Sovereign-Stitch-JGA

JGA BRICS OS - Quick Start Implementation Guide

For: DevOps/SRE Teams
Purpose: Step-by-step execution guide for April 27, 2026 launch
Time: ~2 days for complete deployment

Day 1: Setup & Validation (8 hours)

Step 1: Clone Repository & Install Dependencies (30 min)

# Clone the JGA OS repository
git clone https://github.com/jga-os/brics-os.git
cd brics-os

# Install Node dependencies
npm install

# Verify TypeScript compiles
npm run build

# Run all tests (demo tests should all pass)
npm run test:demo
# Expected Output: ✅ DEMO.1-6 all passing (6/6)

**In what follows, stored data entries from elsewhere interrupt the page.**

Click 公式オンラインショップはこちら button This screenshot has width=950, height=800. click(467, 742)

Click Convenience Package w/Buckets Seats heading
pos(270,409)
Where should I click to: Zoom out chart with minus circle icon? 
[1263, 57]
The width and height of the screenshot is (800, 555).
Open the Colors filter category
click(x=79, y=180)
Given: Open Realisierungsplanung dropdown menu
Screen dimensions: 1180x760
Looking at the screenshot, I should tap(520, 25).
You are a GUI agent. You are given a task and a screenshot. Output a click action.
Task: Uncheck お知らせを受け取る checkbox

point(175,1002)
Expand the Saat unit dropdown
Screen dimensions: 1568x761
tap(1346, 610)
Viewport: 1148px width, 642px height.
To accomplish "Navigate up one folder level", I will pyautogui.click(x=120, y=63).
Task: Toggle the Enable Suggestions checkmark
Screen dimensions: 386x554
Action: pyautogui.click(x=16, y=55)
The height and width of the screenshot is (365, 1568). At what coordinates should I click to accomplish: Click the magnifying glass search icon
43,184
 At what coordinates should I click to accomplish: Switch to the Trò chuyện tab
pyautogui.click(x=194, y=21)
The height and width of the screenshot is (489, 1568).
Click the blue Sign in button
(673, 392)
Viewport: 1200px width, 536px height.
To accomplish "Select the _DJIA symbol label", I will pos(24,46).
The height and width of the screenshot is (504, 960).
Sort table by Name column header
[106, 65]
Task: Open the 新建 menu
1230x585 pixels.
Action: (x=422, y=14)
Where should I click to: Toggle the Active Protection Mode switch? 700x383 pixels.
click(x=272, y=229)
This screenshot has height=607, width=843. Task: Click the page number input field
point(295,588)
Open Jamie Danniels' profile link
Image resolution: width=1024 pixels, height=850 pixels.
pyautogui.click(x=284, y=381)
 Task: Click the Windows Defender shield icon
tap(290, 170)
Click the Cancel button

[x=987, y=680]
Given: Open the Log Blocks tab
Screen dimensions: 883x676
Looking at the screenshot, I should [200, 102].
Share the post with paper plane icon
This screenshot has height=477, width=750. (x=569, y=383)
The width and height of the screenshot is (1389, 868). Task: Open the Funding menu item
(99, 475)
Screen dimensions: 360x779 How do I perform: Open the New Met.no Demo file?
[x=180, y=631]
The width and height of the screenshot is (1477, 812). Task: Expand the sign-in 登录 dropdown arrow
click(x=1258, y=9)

Step 2: Run Pre-Flight Validation (45 min)

# 1. Security Audit (comprehensive 5-phase scan)
npm run security-audit
# Expected: ✅ PASSED
# Check for: secret scanning, dependency audit, architecture review, 
# encryption validation, compliance gate

# 2. Load Test (validate performance under load)
npm run load-test
# Expected: ✅ PASSED
# Metrics: throughput > 5 leads/sec, p99 < 500ms, error rate < 1%

# 3. Verify all demo tests still pass
npm run test:demo
# Expected: 6/6 passing

Decision Point: If any test fails, fix before proceeding. ⚠️
Go-live is blocked until all three pass.

Step 3: Set Up AWS Account (1.5 hours)

# Configure AWS credentials
aws configure
# Input: Access Key, Secret Key, Region (us-east-1), Output format (json)

# Verify access
aws sts get-caller-identity
# Should show your AWS account

# Export key variables for later steps
export AWS_ACCOUNT_ID=$(aws sts get-caller-identity --query "Account" --output text)
export AWS_REGION=us-east-1
export CLUSTER_NAME=jga-os-prod
export HOSTED_ZONE_ID=[YOUR_ROUTE53_ZONE_ID]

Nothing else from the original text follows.